[Supplied text start]

HvW1938e1

RAF Aerial photo Muscat 1938 including double wing plane!!!

!
Aerial photo Muscat 1938 including double wing plane

 

Photo taken by  members of the British RAF 211 squadron  based in Iraq around 1938. Size 20,3 by 15,2 cm.  

 

  

 

Muscat old Al Alam Palace  Below the double wing plane (next to the sea) you see the Sultan's old Al Alam Palace

 

Photographer: Photo taken by  members of the British RAF 211 squadron  based in Iraq around 1938. Size 20,3 by 15,2 cm.

Dating based on an inscription on the back of one of the photographs

Muscat in the 19th century

Magnificent view of Muscat with on the left Fort Jalali and on the right the old Bayt Al Alam palace of the Sultan of Oman.The palace was build in the early eighteen-hundreds by Said bin Sultan, the sultan of Oman and Zanzibar. The Al Alam palace was replaced in 1972 by a modern ceremonial palace by Sultan Qaboos the current Sultan of Oman. Note the double wing plane on the top right!

[Supplied text end]
[Data entries start]

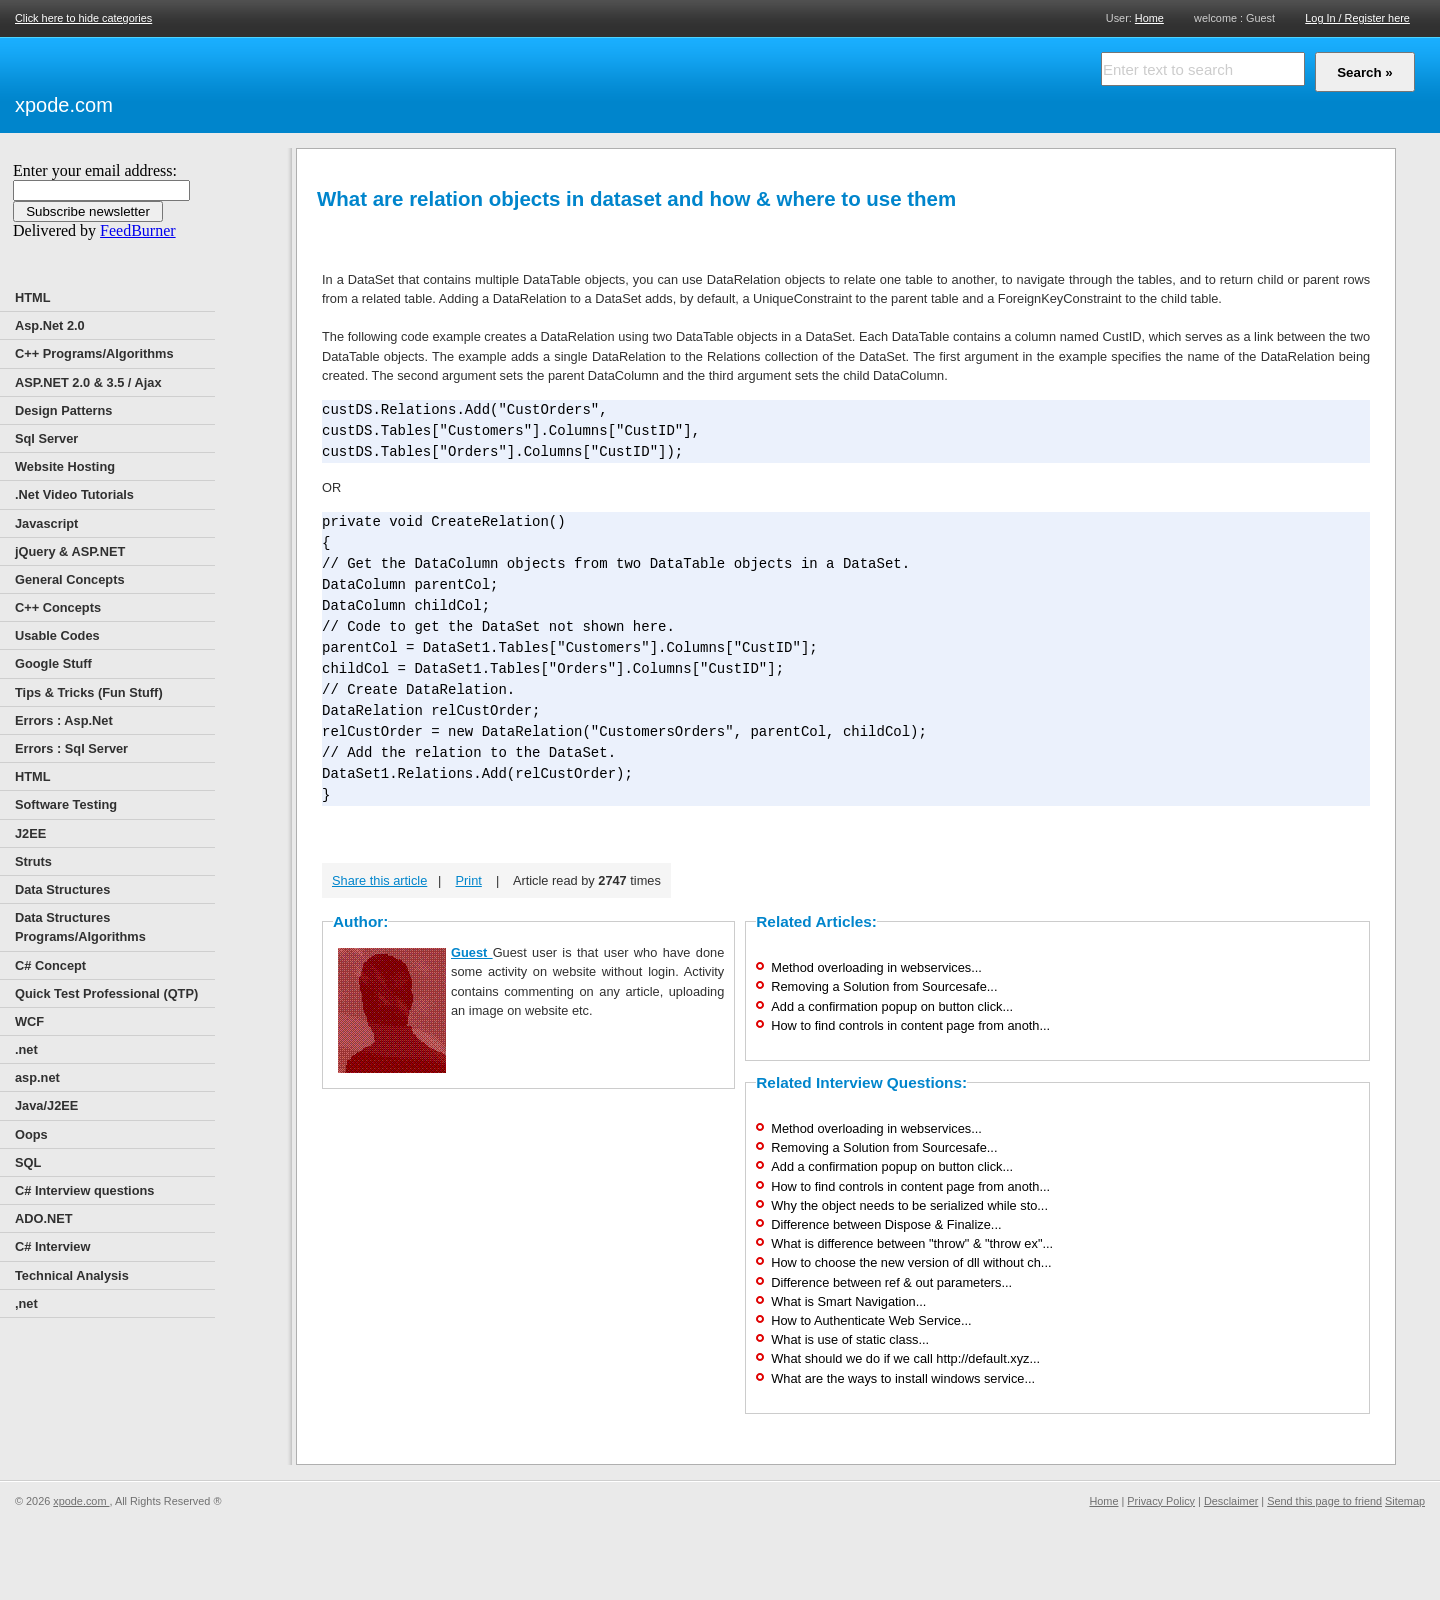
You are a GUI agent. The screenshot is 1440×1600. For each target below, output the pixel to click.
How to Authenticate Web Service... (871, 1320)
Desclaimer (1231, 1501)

[Data entries end]
[Data entries start]

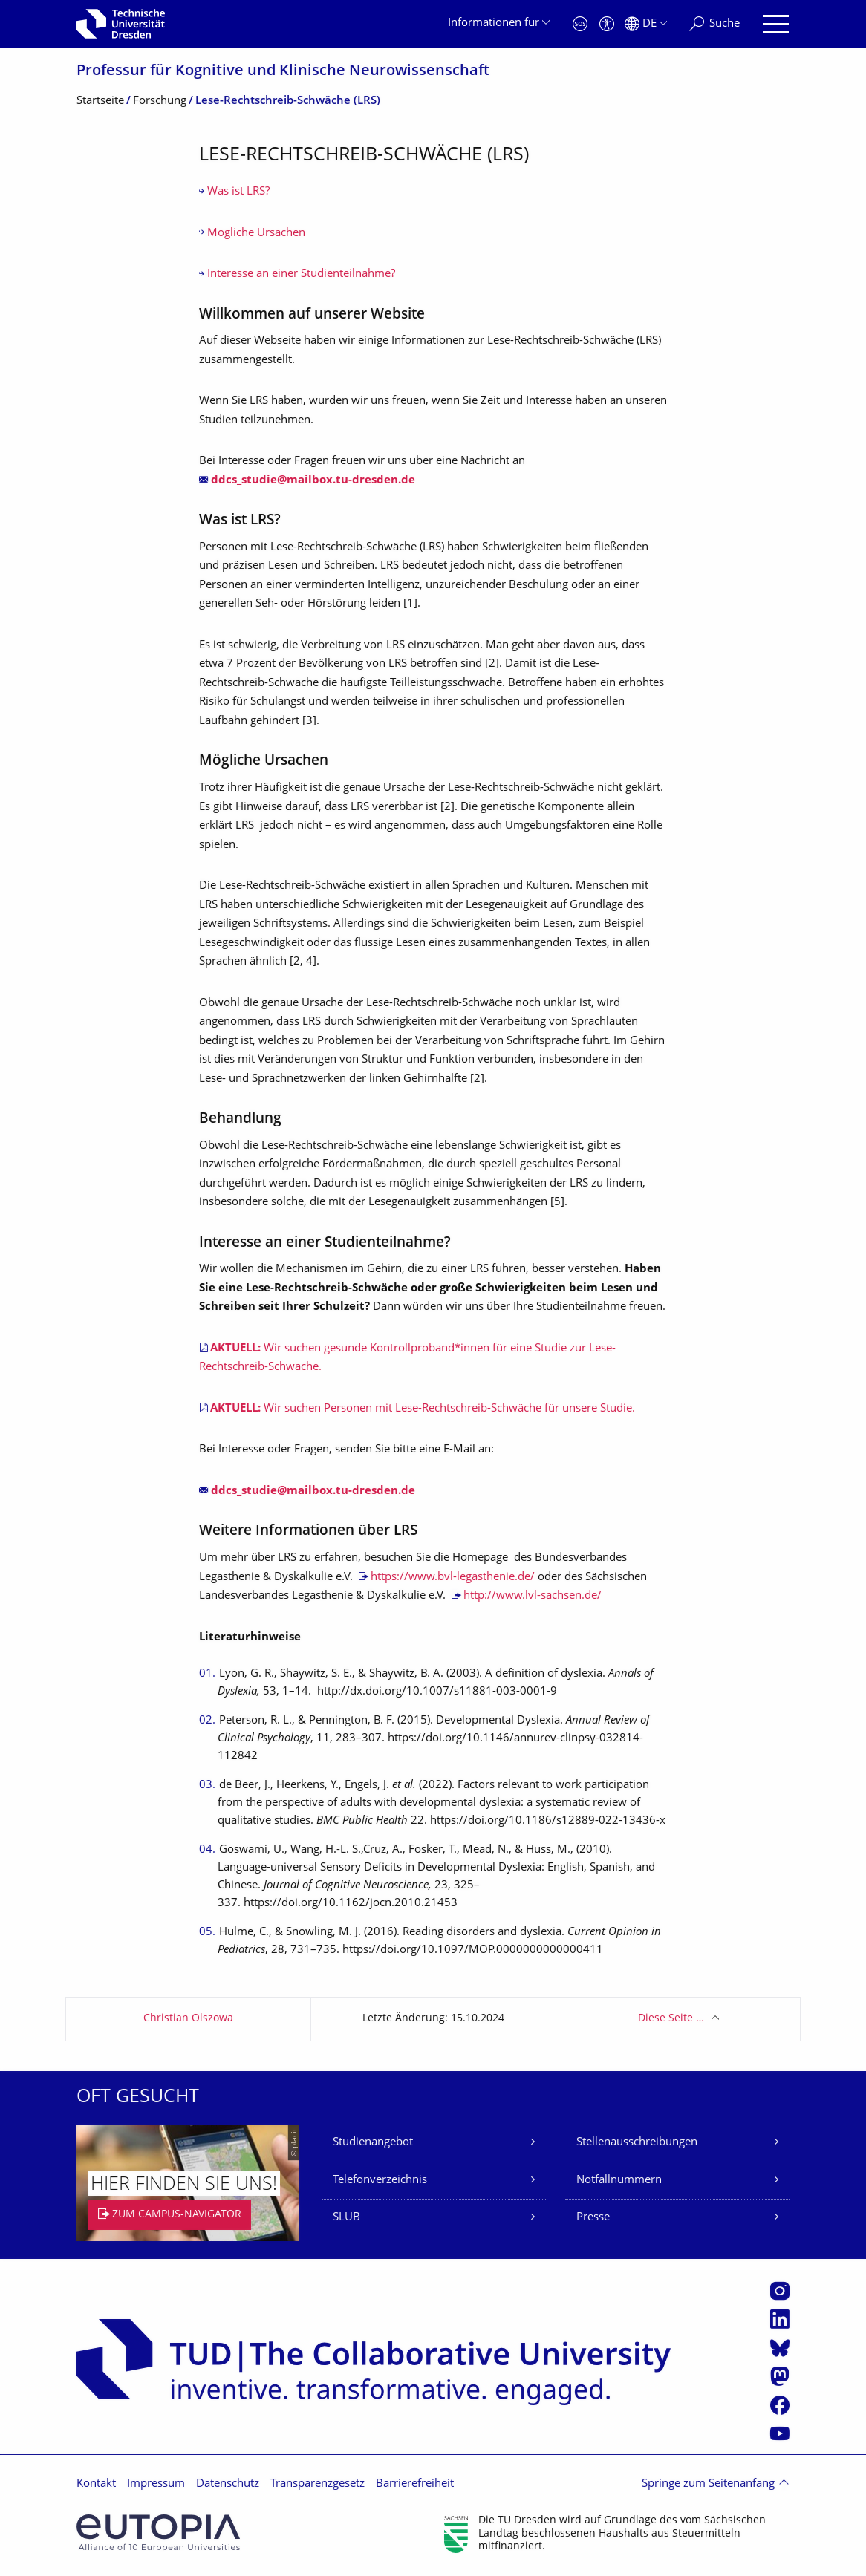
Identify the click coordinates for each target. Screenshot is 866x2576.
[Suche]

[Data entries end]

* _Request_
In the page about the 1938 aerial photo of Muscat, translate this sentence into French: "The Al Alam palace was replaced in 1972 by a modern ceremonial palace by Sultan Qaboos the current Sultan of Oman."

* _The solution_
Le palais Al Alam a été remplacé en 1972 par un palais de cérémonie moderne par le sultan Qaboos, l'actuel sultan d'Oman.